START RECORDS FOR THE TASK

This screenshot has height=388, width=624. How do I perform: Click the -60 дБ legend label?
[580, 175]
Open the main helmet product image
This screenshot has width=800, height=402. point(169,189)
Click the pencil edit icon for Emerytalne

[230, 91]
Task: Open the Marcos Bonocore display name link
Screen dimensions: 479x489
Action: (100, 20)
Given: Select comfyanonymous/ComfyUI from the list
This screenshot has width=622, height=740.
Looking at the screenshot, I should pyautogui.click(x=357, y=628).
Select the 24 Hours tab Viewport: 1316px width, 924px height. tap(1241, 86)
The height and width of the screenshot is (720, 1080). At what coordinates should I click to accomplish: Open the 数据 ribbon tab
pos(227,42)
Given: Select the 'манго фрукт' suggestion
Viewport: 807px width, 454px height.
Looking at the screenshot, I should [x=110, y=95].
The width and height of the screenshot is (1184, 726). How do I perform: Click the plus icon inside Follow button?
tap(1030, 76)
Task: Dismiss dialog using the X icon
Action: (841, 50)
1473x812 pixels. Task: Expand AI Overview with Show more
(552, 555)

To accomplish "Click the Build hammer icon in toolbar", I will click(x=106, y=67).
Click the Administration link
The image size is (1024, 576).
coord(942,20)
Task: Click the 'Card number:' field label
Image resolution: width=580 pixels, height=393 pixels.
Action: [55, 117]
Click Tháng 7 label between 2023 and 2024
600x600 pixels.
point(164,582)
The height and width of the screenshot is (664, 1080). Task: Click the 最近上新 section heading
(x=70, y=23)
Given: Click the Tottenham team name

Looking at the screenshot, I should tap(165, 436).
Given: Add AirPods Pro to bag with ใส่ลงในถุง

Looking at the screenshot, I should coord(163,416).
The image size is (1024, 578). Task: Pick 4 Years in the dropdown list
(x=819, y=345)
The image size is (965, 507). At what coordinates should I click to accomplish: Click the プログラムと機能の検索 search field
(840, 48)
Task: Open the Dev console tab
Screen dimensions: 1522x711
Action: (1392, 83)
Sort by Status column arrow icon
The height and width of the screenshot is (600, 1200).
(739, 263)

END RECORDS FOR THE TASK

__TASK TO CARRY OUT__:
Extract the data exactly as given.

__TASK RESULT__:
This screenshot has height=388, width=624. How do I perform: Click the -60 дБ legend label?
[580, 175]
Open the main helmet product image
This screenshot has width=800, height=402. point(169,189)
Click the pencil edit icon for Emerytalne

[230, 91]
Task: Open the Marcos Bonocore display name link
Screen dimensions: 479x489
Action: (100, 20)
Given: Select comfyanonymous/ComfyUI from the list
This screenshot has width=622, height=740.
Looking at the screenshot, I should pyautogui.click(x=357, y=628).
Select the 24 Hours tab Viewport: 1316px width, 924px height. tap(1241, 86)
The height and width of the screenshot is (720, 1080). At what coordinates should I click to accomplish: Open the 数据 ribbon tab
pos(227,42)
Given: Select the 'манго фрукт' suggestion
Viewport: 807px width, 454px height.
Looking at the screenshot, I should [x=110, y=95].
The width and height of the screenshot is (1184, 726). How do I perform: Click the plus icon inside Follow button?
tap(1030, 76)
Task: Dismiss dialog using the X icon
Action: (841, 50)
1473x812 pixels. Task: Expand AI Overview with Show more
(552, 555)

To accomplish "Click the Build hammer icon in toolbar", I will click(x=106, y=67).
Click the Administration link
The image size is (1024, 576).
coord(942,20)
Task: Click the 'Card number:' field label
Image resolution: width=580 pixels, height=393 pixels.
Action: [55, 117]
Click Tháng 7 label between 2023 and 2024
600x600 pixels.
point(164,582)
The height and width of the screenshot is (664, 1080). Task: Click the 最近上新 section heading
(x=70, y=23)
Given: Click the Tottenham team name

Looking at the screenshot, I should tap(165, 436).
Given: Add AirPods Pro to bag with ใส่ลงในถุง

Looking at the screenshot, I should coord(163,416).
The image size is (1024, 578). Task: Pick 4 Years in the dropdown list
(x=819, y=345)
The image size is (965, 507). At what coordinates should I click to accomplish: Click the プログラムと機能の検索 search field
(840, 48)
Task: Open the Dev console tab
Screen dimensions: 1522x711
Action: (1392, 83)
Sort by Status column arrow icon
The height and width of the screenshot is (600, 1200).
(739, 263)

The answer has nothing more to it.